Update docs w.r.t. PEP 3100 changes -- patch for GHOP by Dan Finnie.

1 files changed, 65 insertions, 132 deletions

diff --git a/Doc/howto/unicode.rst b/Doc/howto/unicode.rst
index 8b52039..40c77d6 100644
--- a/Doc/howto/unicode.rst
+++ b/Doc/howto/unicode.rst
@@ -237,129 +237,83 @@ Python's Unicode Support
 Now that you've learned the rudiments of Unicode, we can look at Python's
 Unicode features.
 
+The String Type
+---------------
 
-The Unicode Type
-----------------
-
-Unicode strings are expressed as instances of the :class:`unicode` type, one of
-Python's repertoire of built-in types.  It derives from an abstract type called
-:class:`basestring`, which is also an ancestor of the :class:`str` type; you can
-therefore check if a value is a string type with ``isinstance(value,
-basestring)``.  Under the hood, Python represents Unicode strings as either 16-
-or 32-bit integers, depending on how the Python interpreter was compiled.
-
-The :func:`unicode` constructor has the signature ``unicode(string[, encoding,
-errors])``.  All of its arguments should be 8-bit strings.  The first argument
-is converted to Unicode using the specified encoding; if you leave off the
-``encoding`` argument, the ASCII encoding is used for the conversion, so
-characters greater than 127 will be treated as errors::
-
-    >>> unicode('abcdef')
-    u'abcdef'
-    >>> s = unicode('abcdef')
-    >>> type(s)
-    <type 'unicode'>
-    >>> unicode('abcdef' + chr(255))
-    Traceback (most recent call last):
-      File "<stdin>", line 1, in ?
-    UnicodeDecodeError: 'ascii' codec can't decode byte 0xff in position 6:
-                        ordinal not in range(128)
+Since Python 3.0, the language features a ``str`` type that contain Unicode
+characters, meaning any string created using ``"unicode rocks!"``, ``'unicode
+rocks!``, or the triple-quoted string syntax is stored as Unicode.
+
+To insert a Unicode character that is not part ASCII, e.g., any letters with
+accents, one can use escape sequences in their string literals as such::
+
+   >>> "\N{GREEK CAPITAL LETTER DELTA}"  # Using the character name
+   '\u0394'
+   >>> "\u0394"                          # Using a 16-bit hex value
+   '\u0394'
+   >>> "\U00000394"                      # Using a 32-bit hex value
+   '\u0394'
 
-The ``errors`` argument specifies the response when the input string can't be
+In addition, one can create a string using the :func:`decode` method of
+:class:`bytes`.  This method takes an encoding, such as UTF-8, and, optionally,
+an *errors* argument.

▶ _DATASET ROWS_:
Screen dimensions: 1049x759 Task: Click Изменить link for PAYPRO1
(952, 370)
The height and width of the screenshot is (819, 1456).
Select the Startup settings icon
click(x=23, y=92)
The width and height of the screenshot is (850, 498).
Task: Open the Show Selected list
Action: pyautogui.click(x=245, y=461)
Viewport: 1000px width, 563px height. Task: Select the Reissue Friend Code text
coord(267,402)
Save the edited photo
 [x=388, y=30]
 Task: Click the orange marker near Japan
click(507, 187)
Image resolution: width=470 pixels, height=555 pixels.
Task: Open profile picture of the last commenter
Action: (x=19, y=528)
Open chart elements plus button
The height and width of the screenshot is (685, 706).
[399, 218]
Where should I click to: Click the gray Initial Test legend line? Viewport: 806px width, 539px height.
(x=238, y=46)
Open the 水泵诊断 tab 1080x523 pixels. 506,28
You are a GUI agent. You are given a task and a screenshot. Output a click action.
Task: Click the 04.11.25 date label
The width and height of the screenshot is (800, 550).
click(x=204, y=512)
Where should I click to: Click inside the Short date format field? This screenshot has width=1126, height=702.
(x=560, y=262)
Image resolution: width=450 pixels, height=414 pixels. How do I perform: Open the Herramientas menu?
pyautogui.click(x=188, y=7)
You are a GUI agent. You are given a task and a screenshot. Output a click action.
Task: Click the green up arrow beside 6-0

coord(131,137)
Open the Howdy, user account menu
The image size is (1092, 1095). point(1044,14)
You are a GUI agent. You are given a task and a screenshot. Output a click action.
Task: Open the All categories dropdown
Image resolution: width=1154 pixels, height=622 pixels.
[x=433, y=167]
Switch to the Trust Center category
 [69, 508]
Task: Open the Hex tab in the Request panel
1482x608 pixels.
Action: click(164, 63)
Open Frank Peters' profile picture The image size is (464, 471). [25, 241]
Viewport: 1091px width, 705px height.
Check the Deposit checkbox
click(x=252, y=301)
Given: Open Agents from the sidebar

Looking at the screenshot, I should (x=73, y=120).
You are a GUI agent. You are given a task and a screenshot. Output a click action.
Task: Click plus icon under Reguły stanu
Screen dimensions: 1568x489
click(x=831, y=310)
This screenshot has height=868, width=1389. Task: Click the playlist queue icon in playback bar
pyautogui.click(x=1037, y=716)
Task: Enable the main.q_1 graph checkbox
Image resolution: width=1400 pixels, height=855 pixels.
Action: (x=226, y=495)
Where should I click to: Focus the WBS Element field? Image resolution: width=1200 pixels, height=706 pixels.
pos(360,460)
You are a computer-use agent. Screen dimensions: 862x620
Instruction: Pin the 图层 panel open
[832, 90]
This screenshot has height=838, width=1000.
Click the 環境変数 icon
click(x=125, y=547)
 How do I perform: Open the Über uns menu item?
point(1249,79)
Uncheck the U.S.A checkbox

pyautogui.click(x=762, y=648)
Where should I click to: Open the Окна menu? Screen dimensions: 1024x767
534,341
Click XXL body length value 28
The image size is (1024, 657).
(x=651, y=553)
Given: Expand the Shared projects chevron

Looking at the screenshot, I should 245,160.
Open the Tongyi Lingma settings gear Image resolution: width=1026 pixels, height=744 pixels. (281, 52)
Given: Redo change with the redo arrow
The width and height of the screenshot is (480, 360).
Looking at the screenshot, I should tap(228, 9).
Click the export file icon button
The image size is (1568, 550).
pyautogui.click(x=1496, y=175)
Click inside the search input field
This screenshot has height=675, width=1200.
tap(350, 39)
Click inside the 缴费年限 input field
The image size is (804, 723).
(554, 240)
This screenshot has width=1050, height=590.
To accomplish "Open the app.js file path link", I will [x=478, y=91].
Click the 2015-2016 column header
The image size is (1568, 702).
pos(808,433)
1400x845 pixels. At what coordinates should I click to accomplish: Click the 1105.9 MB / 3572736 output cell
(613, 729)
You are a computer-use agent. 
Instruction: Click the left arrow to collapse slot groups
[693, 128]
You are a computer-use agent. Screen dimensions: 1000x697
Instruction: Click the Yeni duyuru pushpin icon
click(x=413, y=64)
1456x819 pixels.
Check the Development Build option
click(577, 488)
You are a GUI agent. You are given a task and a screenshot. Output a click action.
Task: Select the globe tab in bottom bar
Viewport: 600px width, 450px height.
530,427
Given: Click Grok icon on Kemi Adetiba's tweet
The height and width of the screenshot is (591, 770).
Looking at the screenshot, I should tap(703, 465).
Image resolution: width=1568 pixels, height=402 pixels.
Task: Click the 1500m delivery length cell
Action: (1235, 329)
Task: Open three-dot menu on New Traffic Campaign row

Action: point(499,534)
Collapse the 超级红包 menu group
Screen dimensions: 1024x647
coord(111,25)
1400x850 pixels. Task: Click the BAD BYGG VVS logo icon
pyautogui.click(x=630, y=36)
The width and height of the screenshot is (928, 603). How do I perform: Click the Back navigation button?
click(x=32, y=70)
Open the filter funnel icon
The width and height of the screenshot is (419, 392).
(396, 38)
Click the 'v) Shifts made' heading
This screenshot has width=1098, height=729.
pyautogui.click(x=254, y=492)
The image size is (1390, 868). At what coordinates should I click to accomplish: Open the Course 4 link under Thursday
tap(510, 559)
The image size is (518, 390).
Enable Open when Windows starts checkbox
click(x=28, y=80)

▶ _TASKS TO COMPLETE_:
A – According to the diff, since which Python version has the language had a str type that contains Unicode characters?
B – Write out the part of the diff that opens with the words containing "-The Unicode Type" and closes with "interpreter was compiled.".
The listing is separate material and has nothing to do with the diff.

▶ _ANSWER LIST_:
A – Python 3.0

B –
-The Unicode Type
-----------------
-
-Unicode strings are expressed as instances of the :class:`unicode` type, one of
-Python's repertoire of built-in types.  It derives from an abstract type called
-:class:`basestring`, which is also an ancestor of the :class:`str` type; you can
-therefore check if a value is a string type with ``isinstance(value,
-basestring)``.  Under the hood, Python represents Unicode strings as either 16-
-or 32-bit integers, depending on how the Python interpreter was compiled.